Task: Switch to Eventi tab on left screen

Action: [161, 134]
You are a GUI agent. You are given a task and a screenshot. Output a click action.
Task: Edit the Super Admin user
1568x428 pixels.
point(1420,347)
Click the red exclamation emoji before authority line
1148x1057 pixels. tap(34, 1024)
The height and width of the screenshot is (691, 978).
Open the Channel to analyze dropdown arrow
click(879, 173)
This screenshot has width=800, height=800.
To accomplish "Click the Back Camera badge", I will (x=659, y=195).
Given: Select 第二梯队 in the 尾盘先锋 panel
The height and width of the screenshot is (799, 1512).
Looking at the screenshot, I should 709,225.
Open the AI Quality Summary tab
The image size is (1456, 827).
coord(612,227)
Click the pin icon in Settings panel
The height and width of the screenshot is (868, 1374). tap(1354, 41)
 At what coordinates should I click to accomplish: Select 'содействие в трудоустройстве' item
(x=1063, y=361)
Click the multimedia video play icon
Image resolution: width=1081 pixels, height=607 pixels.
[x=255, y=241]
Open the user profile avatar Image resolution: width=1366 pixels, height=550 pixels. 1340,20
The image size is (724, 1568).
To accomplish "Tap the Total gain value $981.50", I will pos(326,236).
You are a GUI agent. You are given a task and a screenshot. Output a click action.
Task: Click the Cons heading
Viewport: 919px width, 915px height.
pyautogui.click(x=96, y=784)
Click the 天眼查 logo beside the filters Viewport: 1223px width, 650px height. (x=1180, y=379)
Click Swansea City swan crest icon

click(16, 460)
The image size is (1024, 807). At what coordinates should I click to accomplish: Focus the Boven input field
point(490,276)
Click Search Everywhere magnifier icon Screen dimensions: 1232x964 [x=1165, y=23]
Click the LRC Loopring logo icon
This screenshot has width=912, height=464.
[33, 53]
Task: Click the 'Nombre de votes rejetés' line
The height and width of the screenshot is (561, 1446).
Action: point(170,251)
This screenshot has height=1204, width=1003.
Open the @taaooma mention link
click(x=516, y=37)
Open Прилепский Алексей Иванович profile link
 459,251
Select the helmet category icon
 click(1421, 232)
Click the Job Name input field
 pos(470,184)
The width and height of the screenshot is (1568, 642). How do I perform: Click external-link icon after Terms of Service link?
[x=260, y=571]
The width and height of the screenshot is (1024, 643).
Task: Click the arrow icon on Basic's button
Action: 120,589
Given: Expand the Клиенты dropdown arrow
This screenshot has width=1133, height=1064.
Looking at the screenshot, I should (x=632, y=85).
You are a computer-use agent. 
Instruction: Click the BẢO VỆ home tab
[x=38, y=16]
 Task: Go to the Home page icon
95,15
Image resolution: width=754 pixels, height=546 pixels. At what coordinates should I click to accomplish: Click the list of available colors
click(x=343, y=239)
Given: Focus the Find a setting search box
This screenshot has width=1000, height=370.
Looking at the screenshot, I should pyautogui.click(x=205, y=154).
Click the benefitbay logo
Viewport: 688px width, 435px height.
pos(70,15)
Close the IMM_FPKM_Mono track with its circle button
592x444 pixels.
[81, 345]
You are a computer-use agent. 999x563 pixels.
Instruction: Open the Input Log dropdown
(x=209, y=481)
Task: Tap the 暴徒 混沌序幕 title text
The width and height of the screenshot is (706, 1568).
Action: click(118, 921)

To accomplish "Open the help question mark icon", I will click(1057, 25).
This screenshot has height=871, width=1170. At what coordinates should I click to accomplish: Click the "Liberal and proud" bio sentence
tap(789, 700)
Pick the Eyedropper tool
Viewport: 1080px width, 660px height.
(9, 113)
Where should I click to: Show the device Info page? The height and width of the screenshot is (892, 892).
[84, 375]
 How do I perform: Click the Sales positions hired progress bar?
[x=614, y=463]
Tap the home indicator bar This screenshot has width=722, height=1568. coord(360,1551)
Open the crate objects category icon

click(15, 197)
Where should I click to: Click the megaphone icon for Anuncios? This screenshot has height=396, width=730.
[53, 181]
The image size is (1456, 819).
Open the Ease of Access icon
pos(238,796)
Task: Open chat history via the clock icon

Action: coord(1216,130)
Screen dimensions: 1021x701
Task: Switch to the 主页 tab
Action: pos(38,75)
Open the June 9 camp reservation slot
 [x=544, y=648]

DO THIS: Copy out all of the data above word for word, keeping every line as it is.

TASK RESULT:
Task: Switch to Eventi tab on left screen

Action: [161, 134]
You are a GUI agent. You are given a task and a screenshot. Output a click action.
Task: Edit the Super Admin user
1568x428 pixels.
point(1420,347)
Click the red exclamation emoji before authority line
1148x1057 pixels. tap(34, 1024)
The height and width of the screenshot is (691, 978).
Open the Channel to analyze dropdown arrow
click(879, 173)
This screenshot has width=800, height=800.
To accomplish "Click the Back Camera badge", I will (x=659, y=195).
Given: Select 第二梯队 in the 尾盘先锋 panel
The height and width of the screenshot is (799, 1512).
Looking at the screenshot, I should 709,225.
Open the AI Quality Summary tab
The image size is (1456, 827).
coord(612,227)
Click the pin icon in Settings panel
The height and width of the screenshot is (868, 1374). tap(1354, 41)
 At what coordinates should I click to accomplish: Select 'содействие в трудоустройстве' item
(x=1063, y=361)
Click the multimedia video play icon
Image resolution: width=1081 pixels, height=607 pixels.
[x=255, y=241]
Open the user profile avatar Image resolution: width=1366 pixels, height=550 pixels. 1340,20
The image size is (724, 1568).
To accomplish "Tap the Total gain value $981.50", I will pos(326,236).
You are a GUI agent. You are given a task and a screenshot. Output a click action.
Task: Click the Cons heading
Viewport: 919px width, 915px height.
pyautogui.click(x=96, y=784)
Click the 天眼查 logo beside the filters Viewport: 1223px width, 650px height. (x=1180, y=379)
Click Swansea City swan crest icon

click(16, 460)
The image size is (1024, 807). At what coordinates should I click to accomplish: Focus the Boven input field
point(490,276)
Click Search Everywhere magnifier icon Screen dimensions: 1232x964 [x=1165, y=23]
Click the LRC Loopring logo icon
This screenshot has width=912, height=464.
[33, 53]
Task: Click the 'Nombre de votes rejetés' line
The height and width of the screenshot is (561, 1446).
Action: point(170,251)
This screenshot has height=1204, width=1003.
Open the @taaooma mention link
click(x=516, y=37)
Open Прилепский Алексей Иванович profile link
 459,251
Select the helmet category icon
 click(1421, 232)
Click the Job Name input field
 pos(470,184)
The width and height of the screenshot is (1568, 642). How do I perform: Click external-link icon after Terms of Service link?
[x=260, y=571]
The width and height of the screenshot is (1024, 643).
Task: Click the arrow icon on Basic's button
Action: 120,589
Given: Expand the Клиенты dropdown arrow
This screenshot has width=1133, height=1064.
Looking at the screenshot, I should (x=632, y=85).
You are a computer-use agent. 
Instruction: Click the BẢO VỆ home tab
[x=38, y=16]
 Task: Go to the Home page icon
95,15
Image resolution: width=754 pixels, height=546 pixels. At what coordinates should I click to accomplish: Click the list of available colors
click(x=343, y=239)
Given: Focus the Find a setting search box
This screenshot has width=1000, height=370.
Looking at the screenshot, I should pyautogui.click(x=205, y=154).
Click the benefitbay logo
Viewport: 688px width, 435px height.
pos(70,15)
Close the IMM_FPKM_Mono track with its circle button
592x444 pixels.
[81, 345]
You are a computer-use agent. 999x563 pixels.
Instruction: Open the Input Log dropdown
(x=209, y=481)
Task: Tap the 暴徒 混沌序幕 title text
The width and height of the screenshot is (706, 1568).
Action: click(118, 921)

To accomplish "Open the help question mark icon", I will click(1057, 25).
This screenshot has height=871, width=1170. At what coordinates should I click to accomplish: Click the "Liberal and proud" bio sentence
tap(789, 700)
Pick the Eyedropper tool
Viewport: 1080px width, 660px height.
(9, 113)
Where should I click to: Show the device Info page? The height and width of the screenshot is (892, 892).
[84, 375]
 How do I perform: Click the Sales positions hired progress bar?
[x=614, y=463]
Tap the home indicator bar This screenshot has width=722, height=1568. coord(360,1551)
Open the crate objects category icon

click(15, 197)
Where should I click to: Click the megaphone icon for Anuncios? This screenshot has height=396, width=730.
[53, 181]
The image size is (1456, 819).
Open the Ease of Access icon
pos(238,796)
Task: Open chat history via the clock icon

Action: coord(1216,130)
Screen dimensions: 1021x701
Task: Switch to the 主页 tab
Action: pos(38,75)
Open the June 9 camp reservation slot
 [x=544, y=648]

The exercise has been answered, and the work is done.